Bluefina working to gain greater foothold in high-end restaurants with "Wagyu" of tuna

The Bluefina booth at SENA 2025 featured a very large bluefin tuna
The Bluefina booth at SENA 2025 featured a very large bluefin tuna | Photo courtesy of Erin Spampinato
8 Min

Prime Time Seafood President and Owner Rex Ito wants Bluefina's ranched bluefin tuna to be seen as the "Wagyu" of the tuna world.

Ito is a more than 30-year veteran of the bluefin tuna industry, and has been a part of a shift in how the species is brought to market. He told SeafoodSource at Seafood Expo North America, which ran from 16 to 18 March in Boston, Massachusetts, U.S.A., at the start of his career he was mainly selling wild caught tuna, and he now works in ranched tuna produced by Bluefina – of which Prime Time Seafood is the sales and logistics arm. 

Ito said through its long-term partnership with Mexico’s Baja Aqua Farms – where Bluefina is produced  – Prime Time Seafood now manages sales and logistics for 60 to 70 percent of the North American market for sushi and sashimi-quality bluefin.

According to Ito, the shift from wild caught bluefin to ranching was in response to a number of commercial and environmental pressures – and is also part of how the company has developed its high-quality products. 

Years ago, when he first envisioned capturing the U.S. market, Ito knew that he needed “sashimi quality meat, but also toro, the fat content.” The catch, he told his partners at Baja Aqua Farms, was that he needed that product “52 weeks a year.” 

Before ranching most bluefin suppliers worked on a shorter-term timeline that produced an inconsistent product which was only intermittently available. 

Most producers captured fish, fed them as quickly as possible, and then started selling them as soon as they had reached an “acceptable fat content” for the sushi/sashimi market. This meant that tuna quality and fat content varied with the season. 

“The [tuna would be] lean in those beginning months. And then [the suppliers would] have good fish for about six months, and then they might even sell out and have no fish,” Ito said. “The market really couldn’t develop, because there would be quality issues – good fish, and then no fish.” 

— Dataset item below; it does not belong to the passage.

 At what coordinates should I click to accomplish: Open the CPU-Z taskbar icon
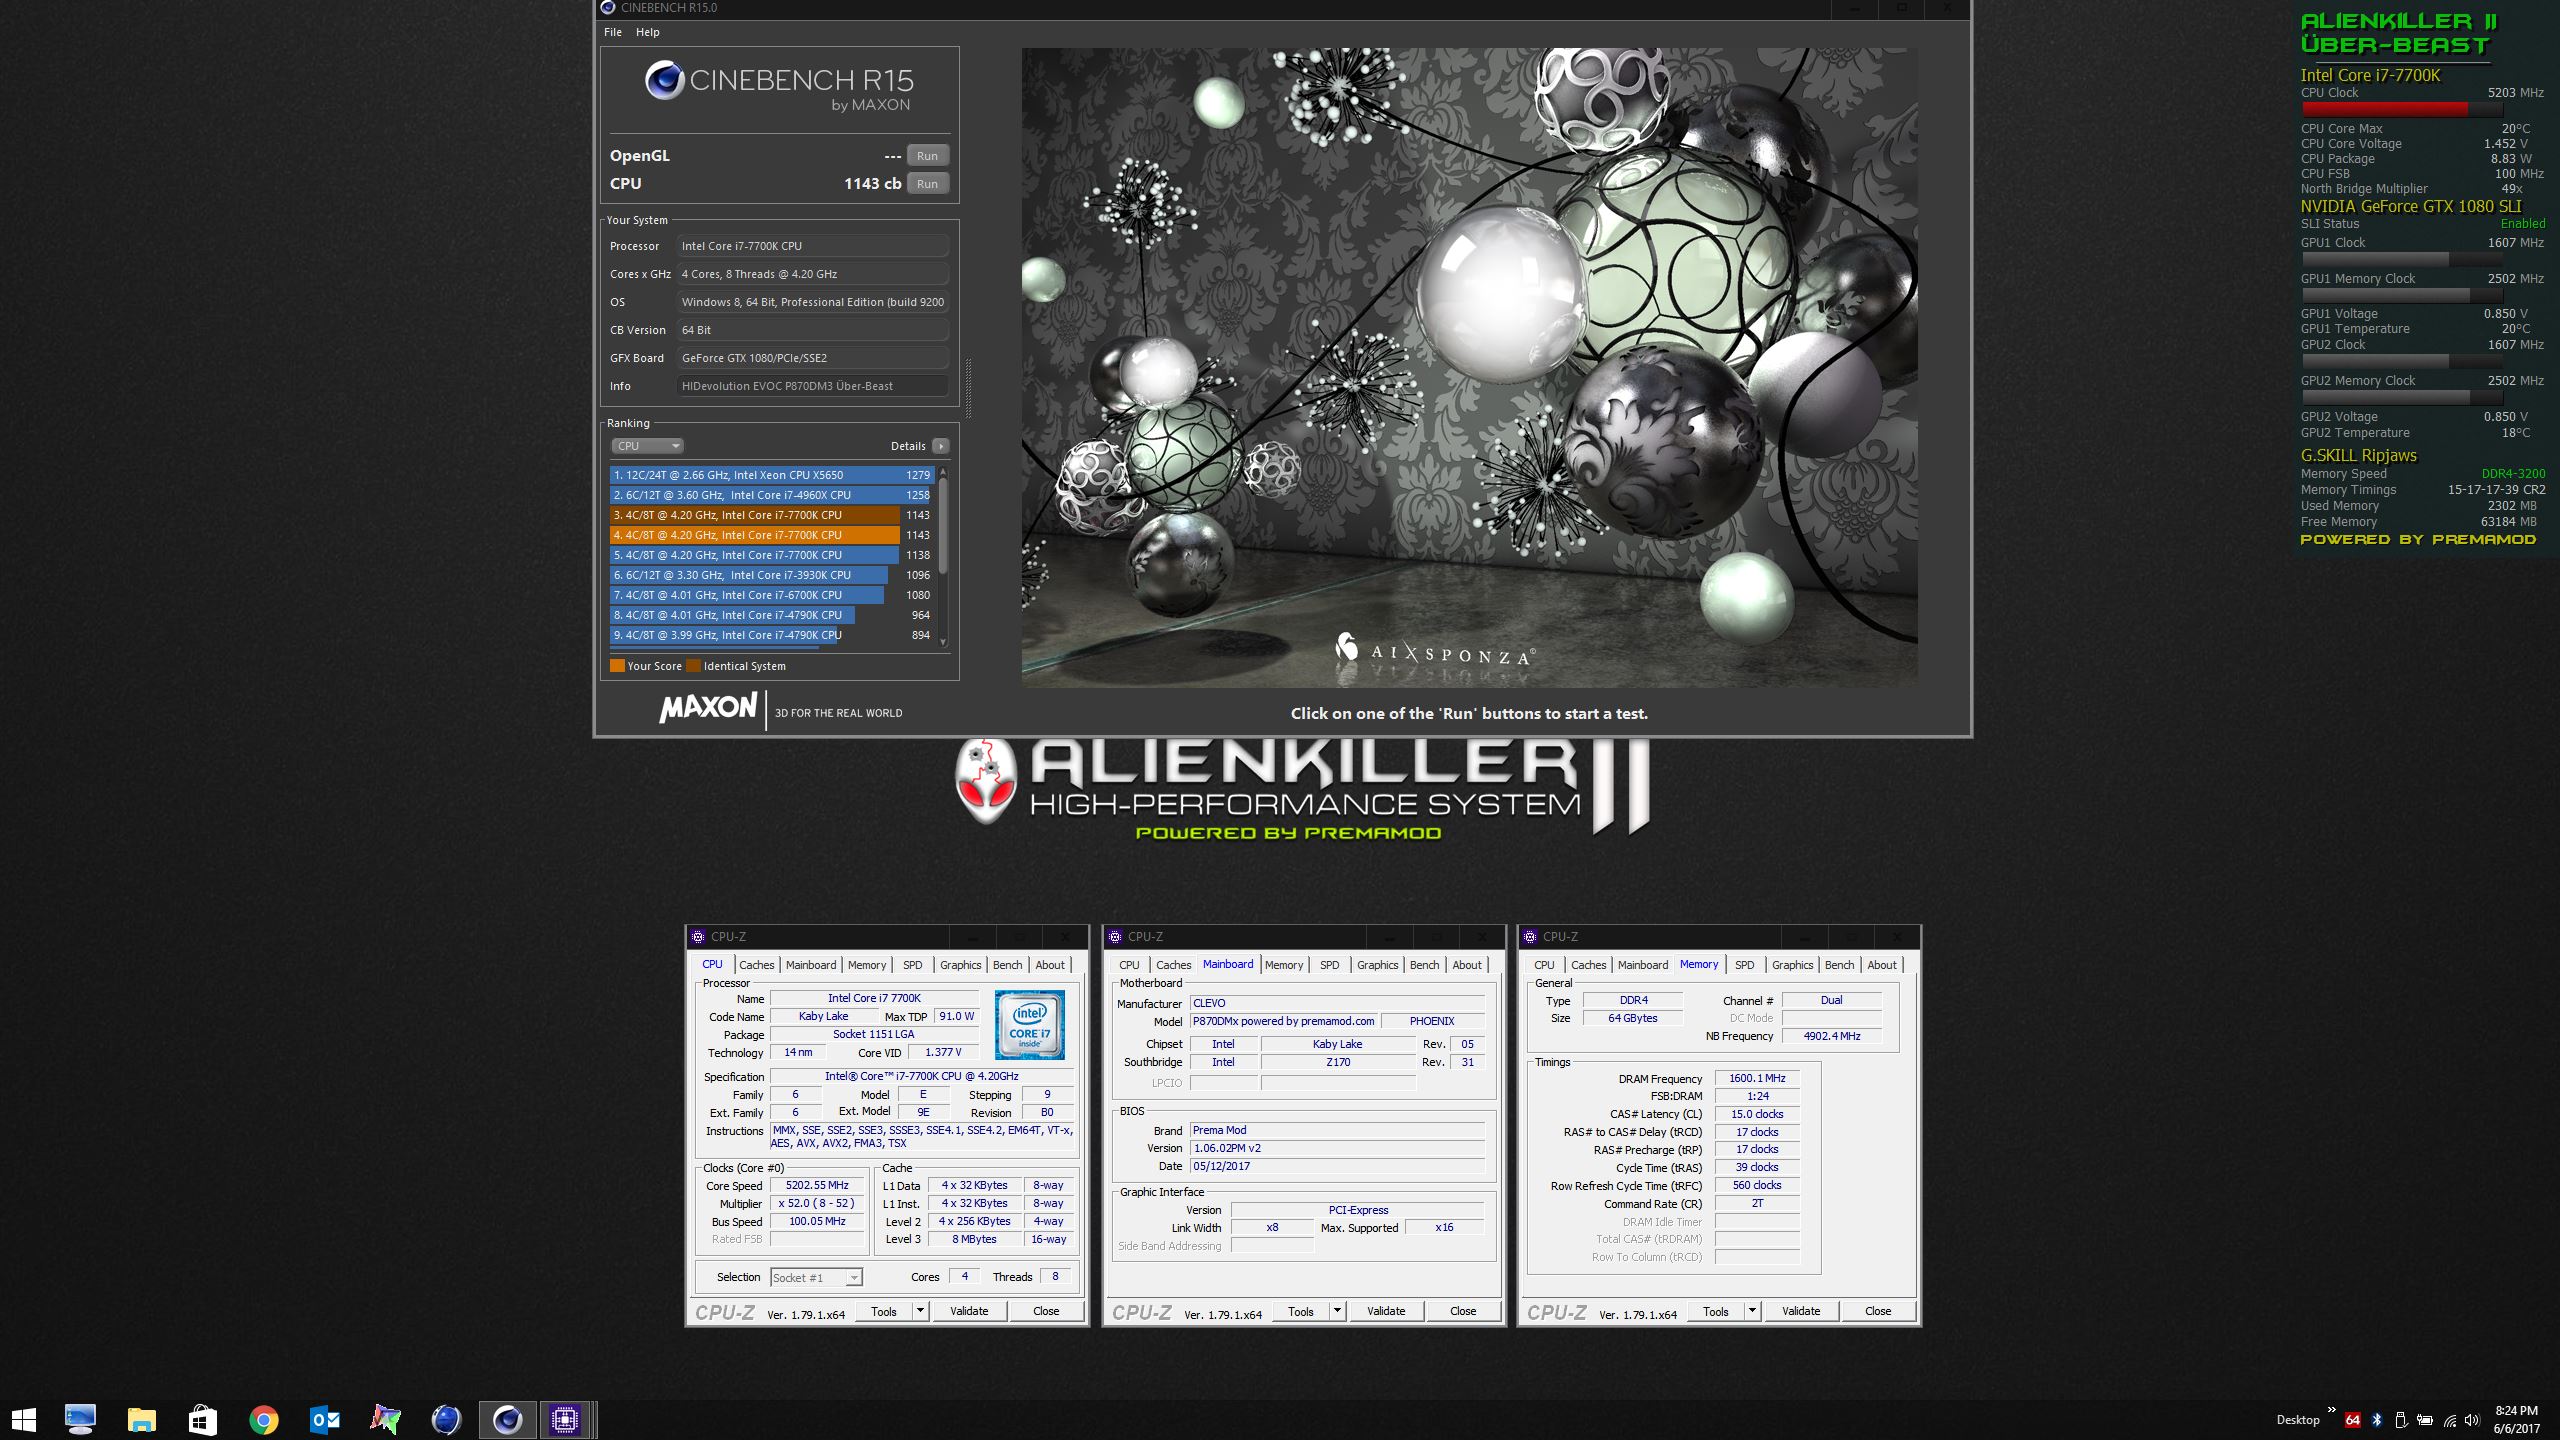[565, 1419]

In response, Ito and Baja Aqua Farms devised a longer-term approach to ranching that would yield consistently excellent fish with both lean and fatty meat year-round. 

Instead of selling their tuna as soon as it reaches an acceptable fat content for the sushi/sashimi market, Baja raises it for a year, during which time it doubles in size. This means that even the leanest cuts of Bluefina have a much higher fat content than other comparable products. 

“Basically, we’ve built the Wagyu of tuna,” said Ito.

Ito emphasized that his career had shown him that the bluefin market follows quality. 

“That’s basically it. Quality, consistency. Once you do that, you’ll get the price.”

Ito said Bluefina is also more efficient. Compared to wild-caught bluefin, Ito said, Bluefina has a better yield per fish, about 75 percent of the whole animal.

“They’re so fat, it’s a rounder fish, so the yield is better,” he said.

While ranching has helped create a consistent supply of bluefin tuna, there are still persistent misconceptions in the public about how the fishery works, Ito said. “There has been misinformation about the overfishing of bluefin that just drives me nuts.” 

Bluefin was considered overfished in the early 2000s, but conservation efforts and limited catch quotas have been extremely successful in rebounding the stock. Giving the fishery a break for “four of five generations” of tuna lifespan has produced, Ito said, a remarkable success story. 

“In both the Atlantic and the Pacific, bluefin populations are better than we have seen in 50 years,” he said.

In 2024, NOAA reported that conservation efforts for tuna had succeeded much faster than expected, and Ito said he was hopeful that the Monterey Bay Seafood Watch would remove their red-rating on the species soon. The program did lift Pacific bluefin to a “yellow” rating in 2024, the first time it was above red in 25 years.

Ito said the stock improvements are encouraging enough that Bluefina’s catch quotas have gone up by 50 percent.

“That’s a huge amount, and it’s just a reflection of what the fishery is doing,” he said. 

The higher quota is providing the company with an opportunity to strengthen its reach in the North American market.

“We actually have an excess of fish that we want to expose to the market and grow the market. We’ve pretty much captured a great portion of sushi bar/ Japanese restaurant businesses, and our expansion now is into white tablecloth,” Ito said.

Ito said the company is targeting high-end establishments and places like steakhouses, which are a fit for the Bluefina brand.

“We have the Wagyu of tuna,” said Ito. “Let’s offer that [at steakhouses]. A Wagyu steak and a Wagyu tuna.” 

Ito said his expansion strategy is simple, since Bluefina “has the wow factor.” All he has to do is get Bluefina into the hands of target restaurants’ suppliers, like Fortune Fish or Santa Monica Seafood, and then let chefs taste it. 

“We just have to get it in people’s mouths,” said Ito.